*** Opening of Excerpted text ***
# Bracket Number

Posted: 7 Mar, 2021
Difficulty: Easy

## PROBLEM STATEMENT

#### Given a string ‘S’ comprising of some brackets. You need to print the number of every bracket.

##### For Example:
``````If S = (pq)()
Then the output will be 1 1 2 2. First pair of opening and closing brackets will get the same number and so does the 2nd pair.
``````
##### Input Format:
``````The first line contains a single integer ‘T’ denoting the number of test cases.

The first line of each test case contains a string ‘S’.
``````
##### Output Format:
``````For each test case, print the number of every bracket separated by a space.

Output of each test case will be printed on a new line.
``````
##### Note:
``````You do not need to print anything, it has already been taken care of. Just implement the given function.
``````
##### Constraints:
``````1 <= T <= 50
1 <= |S| <= 10^5

Where ‘|S|’ is the length of a particular string.
*** Close of Excerpted text ***
*** Opening of Source information ***
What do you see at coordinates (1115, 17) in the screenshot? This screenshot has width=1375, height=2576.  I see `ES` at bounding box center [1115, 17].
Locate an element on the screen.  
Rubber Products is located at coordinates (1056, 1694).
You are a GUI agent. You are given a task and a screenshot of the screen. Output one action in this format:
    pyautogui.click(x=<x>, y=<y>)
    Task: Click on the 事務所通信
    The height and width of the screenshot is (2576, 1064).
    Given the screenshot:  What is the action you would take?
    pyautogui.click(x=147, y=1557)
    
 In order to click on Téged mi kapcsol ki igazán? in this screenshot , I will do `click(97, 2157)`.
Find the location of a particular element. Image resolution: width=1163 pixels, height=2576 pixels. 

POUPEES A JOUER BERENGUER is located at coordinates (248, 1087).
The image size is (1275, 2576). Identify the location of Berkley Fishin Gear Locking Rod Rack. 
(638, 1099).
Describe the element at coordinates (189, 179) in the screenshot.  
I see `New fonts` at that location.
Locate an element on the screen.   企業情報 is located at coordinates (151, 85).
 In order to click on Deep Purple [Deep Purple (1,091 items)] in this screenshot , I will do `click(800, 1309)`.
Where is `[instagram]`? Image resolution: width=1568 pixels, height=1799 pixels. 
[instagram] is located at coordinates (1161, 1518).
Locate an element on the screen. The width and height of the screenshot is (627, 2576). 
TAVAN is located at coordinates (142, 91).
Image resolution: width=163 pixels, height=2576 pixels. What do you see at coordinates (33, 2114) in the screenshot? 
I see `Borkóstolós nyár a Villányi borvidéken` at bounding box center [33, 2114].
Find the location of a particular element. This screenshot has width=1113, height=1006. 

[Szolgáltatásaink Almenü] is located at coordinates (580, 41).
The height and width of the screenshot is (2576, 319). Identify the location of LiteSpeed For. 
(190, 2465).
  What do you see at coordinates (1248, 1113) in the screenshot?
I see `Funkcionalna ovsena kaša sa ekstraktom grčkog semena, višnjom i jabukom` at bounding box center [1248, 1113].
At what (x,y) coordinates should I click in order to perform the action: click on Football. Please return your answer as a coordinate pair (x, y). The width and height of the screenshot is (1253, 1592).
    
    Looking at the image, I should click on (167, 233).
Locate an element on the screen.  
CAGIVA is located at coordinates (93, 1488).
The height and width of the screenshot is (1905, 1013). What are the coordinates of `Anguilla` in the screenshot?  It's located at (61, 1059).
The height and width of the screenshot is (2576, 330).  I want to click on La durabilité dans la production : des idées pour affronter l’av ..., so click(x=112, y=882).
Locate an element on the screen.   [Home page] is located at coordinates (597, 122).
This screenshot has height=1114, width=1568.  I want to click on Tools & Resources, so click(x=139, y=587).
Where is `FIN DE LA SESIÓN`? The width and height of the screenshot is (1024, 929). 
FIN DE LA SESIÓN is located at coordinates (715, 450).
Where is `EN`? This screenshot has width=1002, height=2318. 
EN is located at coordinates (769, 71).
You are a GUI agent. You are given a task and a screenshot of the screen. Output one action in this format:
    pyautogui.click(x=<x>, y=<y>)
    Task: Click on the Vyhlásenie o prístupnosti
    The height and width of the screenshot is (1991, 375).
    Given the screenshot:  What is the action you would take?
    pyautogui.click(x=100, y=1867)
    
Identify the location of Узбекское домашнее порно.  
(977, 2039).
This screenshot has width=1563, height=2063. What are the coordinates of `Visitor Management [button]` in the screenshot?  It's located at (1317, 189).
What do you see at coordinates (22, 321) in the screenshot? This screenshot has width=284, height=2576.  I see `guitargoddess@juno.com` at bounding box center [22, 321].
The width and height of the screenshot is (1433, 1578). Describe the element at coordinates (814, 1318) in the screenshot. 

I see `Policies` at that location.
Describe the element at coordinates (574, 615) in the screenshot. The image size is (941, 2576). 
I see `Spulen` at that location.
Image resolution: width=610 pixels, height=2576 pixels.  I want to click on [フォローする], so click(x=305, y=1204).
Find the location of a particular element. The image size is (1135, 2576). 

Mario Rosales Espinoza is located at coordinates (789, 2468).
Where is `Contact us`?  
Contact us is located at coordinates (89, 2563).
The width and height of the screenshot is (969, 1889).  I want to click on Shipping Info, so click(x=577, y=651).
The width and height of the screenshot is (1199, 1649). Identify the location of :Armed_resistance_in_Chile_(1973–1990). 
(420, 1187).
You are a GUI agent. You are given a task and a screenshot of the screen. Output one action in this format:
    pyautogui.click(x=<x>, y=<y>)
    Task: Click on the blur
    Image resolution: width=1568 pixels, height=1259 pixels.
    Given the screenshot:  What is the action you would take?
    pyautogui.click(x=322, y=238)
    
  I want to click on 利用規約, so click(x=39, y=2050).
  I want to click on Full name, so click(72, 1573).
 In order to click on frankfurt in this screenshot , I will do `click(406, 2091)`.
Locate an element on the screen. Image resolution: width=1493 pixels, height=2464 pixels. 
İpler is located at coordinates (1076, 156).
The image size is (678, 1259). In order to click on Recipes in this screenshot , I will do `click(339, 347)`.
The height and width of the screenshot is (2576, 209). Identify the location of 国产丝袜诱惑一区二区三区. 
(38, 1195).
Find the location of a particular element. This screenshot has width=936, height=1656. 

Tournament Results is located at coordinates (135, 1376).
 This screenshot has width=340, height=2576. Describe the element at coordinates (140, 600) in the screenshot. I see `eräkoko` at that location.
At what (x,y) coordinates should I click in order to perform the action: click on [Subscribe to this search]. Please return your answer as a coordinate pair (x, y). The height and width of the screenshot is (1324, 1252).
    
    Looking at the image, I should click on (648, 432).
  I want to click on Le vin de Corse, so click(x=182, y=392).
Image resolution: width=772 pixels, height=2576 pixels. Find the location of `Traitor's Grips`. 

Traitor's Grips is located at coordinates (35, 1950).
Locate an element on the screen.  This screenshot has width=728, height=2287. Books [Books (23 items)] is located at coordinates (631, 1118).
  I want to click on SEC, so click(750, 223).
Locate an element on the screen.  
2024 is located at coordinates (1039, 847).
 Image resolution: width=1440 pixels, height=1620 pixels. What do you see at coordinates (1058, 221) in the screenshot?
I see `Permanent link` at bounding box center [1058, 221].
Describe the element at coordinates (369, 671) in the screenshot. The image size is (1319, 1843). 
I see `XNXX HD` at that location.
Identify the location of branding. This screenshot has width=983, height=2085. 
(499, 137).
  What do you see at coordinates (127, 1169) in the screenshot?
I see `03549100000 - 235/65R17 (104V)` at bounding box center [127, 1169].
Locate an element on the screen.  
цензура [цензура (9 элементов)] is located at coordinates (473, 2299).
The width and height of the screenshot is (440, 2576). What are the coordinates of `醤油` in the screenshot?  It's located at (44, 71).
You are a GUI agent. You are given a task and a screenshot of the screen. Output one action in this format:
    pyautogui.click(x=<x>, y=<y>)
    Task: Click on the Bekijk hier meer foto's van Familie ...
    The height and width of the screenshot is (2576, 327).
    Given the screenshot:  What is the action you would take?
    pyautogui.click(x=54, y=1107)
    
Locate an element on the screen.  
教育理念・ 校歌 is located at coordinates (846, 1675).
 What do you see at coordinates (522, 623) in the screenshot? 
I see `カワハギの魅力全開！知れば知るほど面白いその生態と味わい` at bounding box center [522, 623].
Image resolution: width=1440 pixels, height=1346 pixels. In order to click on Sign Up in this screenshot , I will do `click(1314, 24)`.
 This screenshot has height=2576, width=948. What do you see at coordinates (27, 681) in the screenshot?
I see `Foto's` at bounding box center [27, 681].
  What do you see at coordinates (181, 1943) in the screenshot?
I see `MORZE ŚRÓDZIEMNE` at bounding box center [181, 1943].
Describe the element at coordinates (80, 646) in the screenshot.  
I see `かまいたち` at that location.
*** Close of Source information ***
§ **Task list**
(a) Do these statements agree with the bracket number problem statement? Answer yes or no for each, quoting the words that decide it. (i) The problem is rated Medium difficulty. (ii) The number of test cases can be at most 50. (iii) Each test case's output goes on its own line.
(b) In the bracket number problem statement, what output is given for the example string (pq)()?

§ **Per-task outputs**
(a)
(i) No: "Difficulty: Easy"
(ii) Yes: "1 <= T <= 50"
(iii) Yes: "Output of each test case will be printed on a new line."

(b) 1 1 2 2